**Source passage:**
--- START ---

# Canadian Bacon question



## unclejhim (Apr 30, 2014)

I have two loins in the smoker now. Got a question about after the smoke. Should  I wrap the loins when they come out of the smoker and then put them in the fridge, or just let them sit in the fridge with no wrap? I guess this question is for belly  bacon also.

Thanks


----------



## smokerjim (Apr 30, 2014)

I just did my first cb and bbb the other day,when i took them from smoker i just put them on a plate and tented with tinfoil for about an hour, then i put them in ziplock bags and into the fridge for day then sliced and fried some up and froze the rest to fry on a other day.seemed to work out well for me.


----------



## unclejhim (Apr 30, 2014)

thanks, I just took them out (great color) and will try your suggestion.


----------



## unclejhim (May 2, 2014)

I sliced the Canadian Bacon this morning. The taste is ok kinda like ham......but I like ham. The meat seems to have retained a lot of water, is this common when you brine instead of dry cure.?

I found the same thing with my belly bacon.


----------



## daveomak (May 2, 2014)

Yes, on retaining water.....   and meat cured in a bag or tub and let sit it's own liquid, I prefer to call it "Dry Brining" as to not confuse it with "Dry Aged Curing".....   huge difference.....


----------



## smokerjim (May 2, 2014)

I found the loins leaned towards the ham taste also, while the bbb leaned towards the bacon flavor, as i was told would be the case on the forum, it has to do with fat content if i remember correctly, but would say mine didn't seem to retain alot of water,i think the moisture level was pretty good.


----------



## woodcutter (May 3, 2014)

--- END ---

**Material provided:**
--- START ---

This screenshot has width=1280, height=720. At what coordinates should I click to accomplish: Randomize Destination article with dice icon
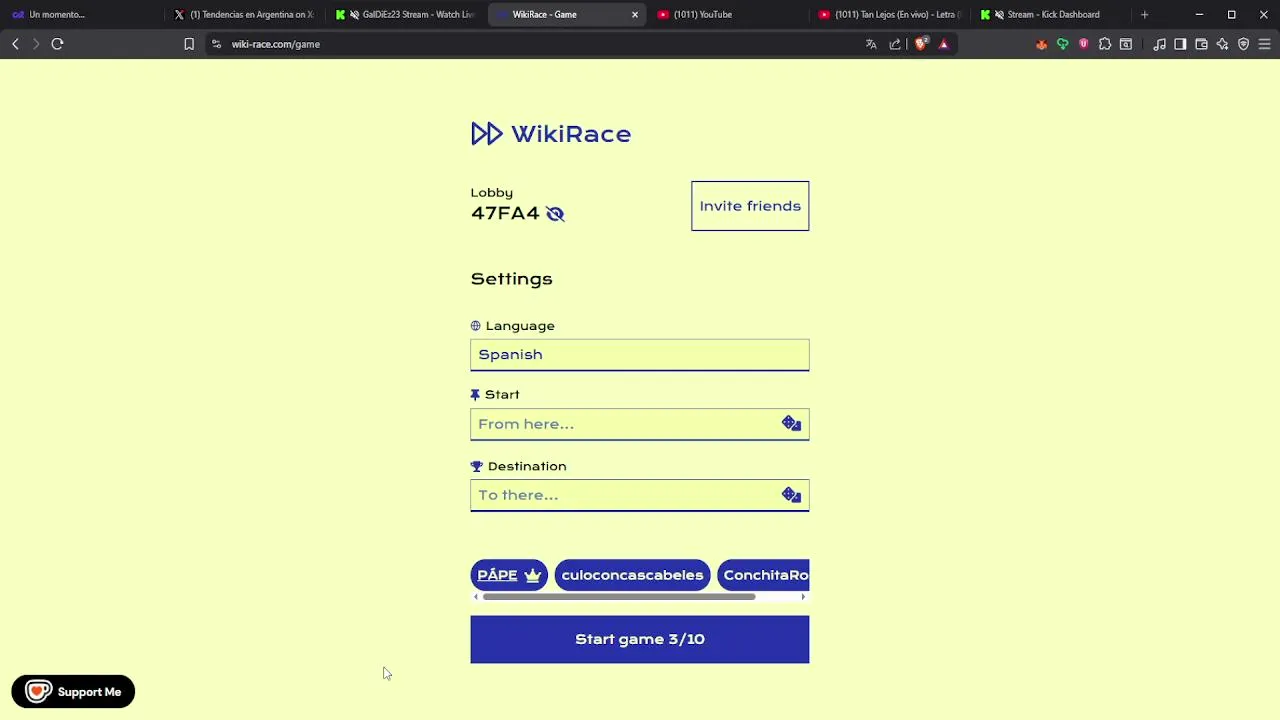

--- END ---

**List of tasks:**
• a. Answer the following questions using the Canadian bacon thread.
(i) For about how long did smokerjim leave the smoked meat on a plate, tented with tinfoil?
(ii) What term does daveomak prefer for meat cured in a bag or tub and left in its own liquid?
(iii) According to smokerjim's second post, which meat leaned toward the bacon flavor?
• b. List every distinct username that appears in a post header of the Canadian bacon thread.
• c. Reproduce the passage of the Canadian bacon thread starting at "I sliced the" and ending at "my belly bacon.".

**Answers to the exercise:**
• a.
(i) About an hour.
(ii) "Dry Brining."
(iii) The bbb.

• b. unclejhim, smokerjim, daveomak, woodcutter

• c.
I sliced the Canadian Bacon this morning. The taste is ok kinda like ham......but I like ham. The meat seems to have retained a lot of water, is this common when you brine instead of dry cure.?

I found the same thing with my belly bacon.